Aku mengamati baju panjang Torc yang berwarna biru tua atau setidaknya dulu berwarna biru. Wajah dan tangannya penuh keriput dan bintik hitam penuaan, hidungnya besar dan bengkok. Nenek Troc menggelung rambutnya ke atas, dan memakai sepatu bot yang biasa dipakai oleh para pekerja kebun. Kurasa Nenek Torc adalah salah satu pelayan di Kastil Bintang
Torc? siapa yang tega memberinya nama seperti itu.

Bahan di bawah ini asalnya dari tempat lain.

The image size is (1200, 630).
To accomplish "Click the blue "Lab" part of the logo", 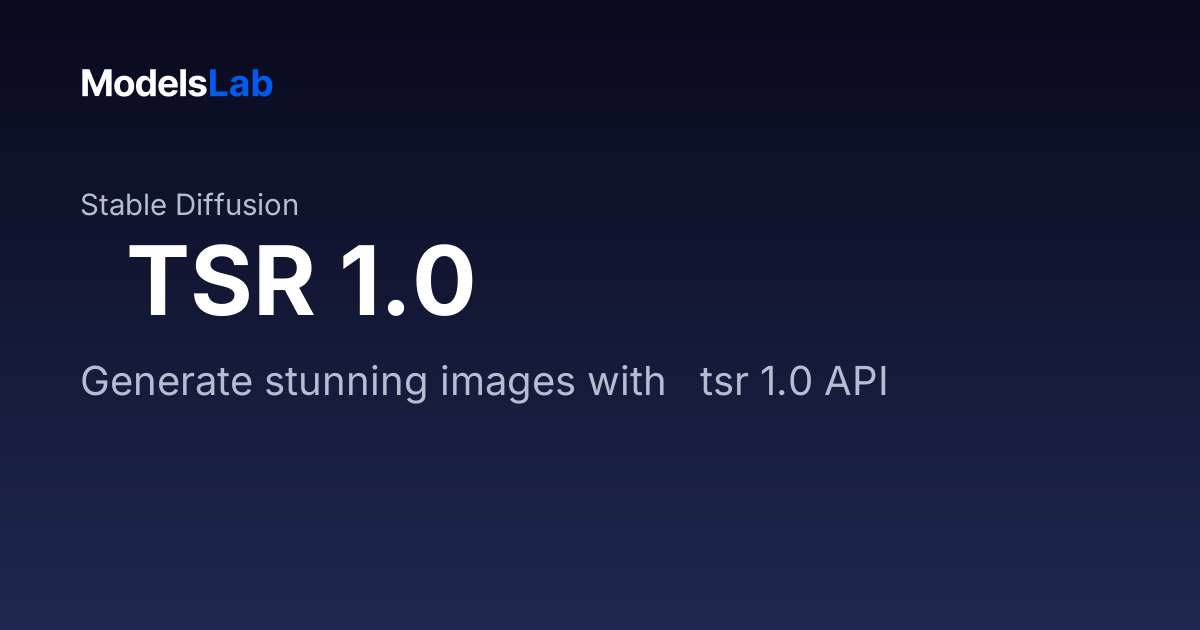I will [241, 84].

"Itu kucing yang sehat," kata Torc.
Torc menunjuk Mike sambil tersenyum. Torc mengatakan itu seperti ketika ada orang mengatakan itu ayam goreng yang enak untuk dimakan.
Mike segera mengeong ketakutan dan bersembunyi ke balik punggungku.
"Dia bersamaku," kataku.
Aku memeluk melindungi Mike.
"Oh! aku tidak akan memakannya. Itu sangat menarik tapi aku tidak akan tergoda lagi," kata Torc, "itu sudah sangat lama sekali."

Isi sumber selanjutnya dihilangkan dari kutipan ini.